### Document section:
━━━━━━━━

Tuesday, August 21, 2007

How close are we to creating artificial life?

Around the world, a few scientists are trying to create life from scratch ...they're getting closer.
Some experts expect an announcement within 3 to 10 years from someone in the now little-known field of "wet artificial life."

That first cell of synthetic life—made from the basic chemicals in DNA— i.e., creating protocells has the potential to shed new light on our place in the universe, this will remove one of the few fundamental mysteries about creation in the universe and our role.

It's going to be a big deal and everybody's going to know about it, we're talking about a technology that could change our world in pretty fundamental ways—in fact, in ways that are impossible to predict.

Several scientists believe man-made life forms will one day offer the potential for solving a variety of problems, from fighting diseases to locking up greenhouse gases to eating toxic waste.
Bedau figures there are three major hurdles to creating synthetic life:

  • A container, or membrane, for the cell to keep bad molecules out, allow good ones, and the ability to multiply.
  • A genetic system that controls the functions of the cell, enabling it to reproduce and mutate in response to environmental changes.

━━━━━━━━

### Supplied information:
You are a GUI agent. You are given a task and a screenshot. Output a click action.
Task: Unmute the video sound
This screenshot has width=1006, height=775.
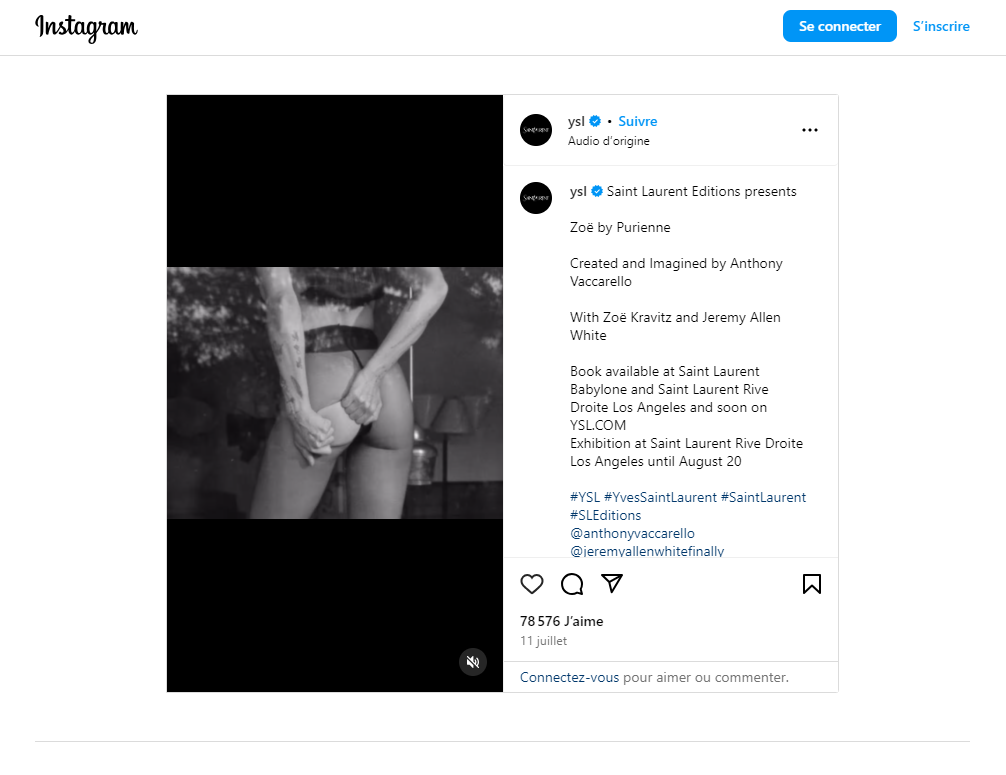coord(473,662)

━━━━━━━━

### What you will do:
(a) Update the post on artificial life by writing out everything from "Tuesday, August 21, 2007" down to "and our role." again, with "protocells" replaced by "primitive cells".
(b) Extend the post on creating artificial life, picking up after its last sentence.
The listing is separate material, unrelated to the post on creating artificial life.

### Responses in order:
(a)
Tuesday, August 21, 2007

How close are we to creating artificial life?

Around the world, a few scientists are trying to create life from scratch ...they're getting closer.
Some experts expect an announcement within 3 to 10 years from someone in the now little-known field of "wet artificial life."

That first cell of synthetic life—made from the basic chemicals in DNA— i.e., creating primitive cells has the potential to shed new light on our place in the universe, this will remove one of the few fundamental mysteries about creation in the universe and our role.

(b)
  • A metabolism that extracts raw materials from the environment as food and then changes it into energy.
some of the steps under way will be : creating a cell membrane then getting nucleotides, which are the building blocks of DNA to form a working genetic system.

His idea is that once the container is made, if scientists add nucleotides in the right proportions, then Darwinian evolution could simply take over. It's a cleaver ploy we may not be smart enough to design things, but we let evolution do the hard work and then we figure out what happened.

One scientist is attacking that problem by going outside of natural genetics. Normal DNA consists of four bases—adenine, cytosine, guanine and thymine (known as A,C,G,T)—molecules that spell out the genetic code in pairs. Instead of 4 pair, one scientist is trying to add eight new bases to the genetic alphabet.